[What is needed]:
Each and every line of the data must appear exactly as given.

════════

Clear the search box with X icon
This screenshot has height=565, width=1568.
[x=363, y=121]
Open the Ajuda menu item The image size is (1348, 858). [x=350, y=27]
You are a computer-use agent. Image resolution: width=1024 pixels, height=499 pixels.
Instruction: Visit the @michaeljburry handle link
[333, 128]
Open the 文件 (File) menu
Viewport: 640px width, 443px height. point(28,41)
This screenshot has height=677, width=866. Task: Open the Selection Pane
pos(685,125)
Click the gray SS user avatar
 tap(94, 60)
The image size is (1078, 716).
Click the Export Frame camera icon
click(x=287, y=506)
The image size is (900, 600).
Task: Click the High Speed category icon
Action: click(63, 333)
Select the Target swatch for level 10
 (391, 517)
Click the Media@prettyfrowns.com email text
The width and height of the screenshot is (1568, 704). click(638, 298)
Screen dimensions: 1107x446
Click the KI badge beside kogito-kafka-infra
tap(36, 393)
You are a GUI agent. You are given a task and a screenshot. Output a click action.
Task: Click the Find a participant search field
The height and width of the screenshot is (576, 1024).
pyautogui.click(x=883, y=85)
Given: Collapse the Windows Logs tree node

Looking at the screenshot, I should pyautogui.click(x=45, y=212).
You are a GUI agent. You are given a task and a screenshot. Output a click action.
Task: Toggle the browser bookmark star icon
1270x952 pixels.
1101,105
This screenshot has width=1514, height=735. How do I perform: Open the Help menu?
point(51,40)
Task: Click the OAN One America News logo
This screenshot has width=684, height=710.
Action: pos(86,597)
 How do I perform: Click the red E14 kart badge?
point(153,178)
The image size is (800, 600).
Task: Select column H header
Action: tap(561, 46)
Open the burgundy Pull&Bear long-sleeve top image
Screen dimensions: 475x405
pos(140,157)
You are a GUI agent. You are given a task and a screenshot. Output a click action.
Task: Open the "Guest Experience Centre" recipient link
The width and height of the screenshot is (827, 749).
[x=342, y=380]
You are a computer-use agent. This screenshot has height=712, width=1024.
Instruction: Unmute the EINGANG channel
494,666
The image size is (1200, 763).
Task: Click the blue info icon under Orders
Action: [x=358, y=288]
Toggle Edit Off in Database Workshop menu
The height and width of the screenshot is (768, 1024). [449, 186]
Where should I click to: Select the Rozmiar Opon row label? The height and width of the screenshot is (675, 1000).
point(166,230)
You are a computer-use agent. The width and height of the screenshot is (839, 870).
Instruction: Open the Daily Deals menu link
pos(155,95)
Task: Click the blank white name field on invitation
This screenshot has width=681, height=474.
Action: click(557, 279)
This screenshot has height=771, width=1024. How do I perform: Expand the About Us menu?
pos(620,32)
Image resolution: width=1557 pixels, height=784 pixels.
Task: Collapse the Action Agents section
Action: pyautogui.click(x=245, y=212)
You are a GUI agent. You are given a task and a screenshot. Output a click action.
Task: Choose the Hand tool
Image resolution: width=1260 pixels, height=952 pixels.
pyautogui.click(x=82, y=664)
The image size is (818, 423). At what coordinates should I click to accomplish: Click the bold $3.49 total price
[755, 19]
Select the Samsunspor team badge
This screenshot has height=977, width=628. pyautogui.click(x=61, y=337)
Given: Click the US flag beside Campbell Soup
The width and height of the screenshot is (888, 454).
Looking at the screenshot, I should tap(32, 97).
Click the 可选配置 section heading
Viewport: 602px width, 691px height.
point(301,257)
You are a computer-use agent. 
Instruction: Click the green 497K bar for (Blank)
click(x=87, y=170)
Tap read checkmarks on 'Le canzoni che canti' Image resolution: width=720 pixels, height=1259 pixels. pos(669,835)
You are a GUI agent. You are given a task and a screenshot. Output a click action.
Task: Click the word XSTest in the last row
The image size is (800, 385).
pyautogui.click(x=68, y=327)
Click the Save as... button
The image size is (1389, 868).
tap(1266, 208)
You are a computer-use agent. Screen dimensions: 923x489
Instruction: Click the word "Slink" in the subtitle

════════

[Reply to the exercise]:
Clear the search box with X icon
This screenshot has height=565, width=1568.
[x=363, y=121]
Open the Ajuda menu item The image size is (1348, 858). [x=350, y=27]
You are a computer-use agent. Image resolution: width=1024 pixels, height=499 pixels.
Instruction: Visit the @michaeljburry handle link
[333, 128]
Open the 文件 (File) menu
Viewport: 640px width, 443px height. point(28,41)
This screenshot has height=677, width=866. Task: Open the Selection Pane
pos(685,125)
Click the gray SS user avatar
 tap(94, 60)
The image size is (1078, 716).
Click the Export Frame camera icon
click(x=287, y=506)
The image size is (900, 600).
Task: Click the High Speed category icon
Action: click(63, 333)
Select the Target swatch for level 10
 (391, 517)
Click the Media@prettyfrowns.com email text
The width and height of the screenshot is (1568, 704). click(638, 298)
Screen dimensions: 1107x446
Click the KI badge beside kogito-kafka-infra
tap(36, 393)
You are a GUI agent. You are given a task and a screenshot. Output a click action.
Task: Click the Find a participant search field
The height and width of the screenshot is (576, 1024).
pyautogui.click(x=883, y=85)
Given: Collapse the Windows Logs tree node

Looking at the screenshot, I should pyautogui.click(x=45, y=212).
You are a GUI agent. You are given a task and a screenshot. Output a click action.
Task: Toggle the browser bookmark star icon
1270x952 pixels.
1101,105
This screenshot has width=1514, height=735. How do I perform: Open the Help menu?
point(51,40)
Task: Click the OAN One America News logo
This screenshot has width=684, height=710.
Action: pos(86,597)
 How do I perform: Click the red E14 kart badge?
point(153,178)
The image size is (800, 600).
Task: Select column H header
Action: tap(561, 46)
Open the burgundy Pull&Bear long-sleeve top image
Screen dimensions: 475x405
pos(140,157)
You are a GUI agent. You are given a task and a screenshot. Output a click action.
Task: Open the "Guest Experience Centre" recipient link
The width and height of the screenshot is (827, 749).
[x=342, y=380]
You are a computer-use agent. This screenshot has height=712, width=1024.
Instruction: Unmute the EINGANG channel
494,666
The image size is (1200, 763).
Task: Click the blue info icon under Orders
Action: [x=358, y=288]
Toggle Edit Off in Database Workshop menu
The height and width of the screenshot is (768, 1024). [449, 186]
Where should I click to: Select the Rozmiar Opon row label? The height and width of the screenshot is (675, 1000).
point(166,230)
You are a computer-use agent. The width and height of the screenshot is (839, 870).
Instruction: Open the Daily Deals menu link
pos(155,95)
Task: Click the blank white name field on invitation
This screenshot has width=681, height=474.
Action: click(557, 279)
This screenshot has height=771, width=1024. How do I perform: Expand the About Us menu?
pos(620,32)
Image resolution: width=1557 pixels, height=784 pixels.
Task: Collapse the Action Agents section
Action: pyautogui.click(x=245, y=212)
You are a GUI agent. You are given a task and a screenshot. Output a click action.
Task: Choose the Hand tool
Image resolution: width=1260 pixels, height=952 pixels.
pyautogui.click(x=82, y=664)
The image size is (818, 423). At what coordinates should I click to accomplish: Click the bold $3.49 total price
[755, 19]
Select the Samsunspor team badge
This screenshot has height=977, width=628. pyautogui.click(x=61, y=337)
Given: Click the US flag beside Campbell Soup
The width and height of the screenshot is (888, 454).
Looking at the screenshot, I should tap(32, 97).
Click the 可选配置 section heading
Viewport: 602px width, 691px height.
point(301,257)
You are a computer-use agent. 
Instruction: Click the green 497K bar for (Blank)
click(x=87, y=170)
Tap read checkmarks on 'Le canzoni che canti' Image resolution: width=720 pixels, height=1259 pixels. pos(669,835)
You are a GUI agent. You are given a task and a screenshot. Output a click action.
Task: Click the word XSTest in the last row
The image size is (800, 385).
pyautogui.click(x=68, y=327)
Click the Save as... button
The image size is (1389, 868).
tap(1266, 208)
You are a computer-use agent. Screen dimensions: 923x489
Instruction: Click the word "Slink" in the subtitle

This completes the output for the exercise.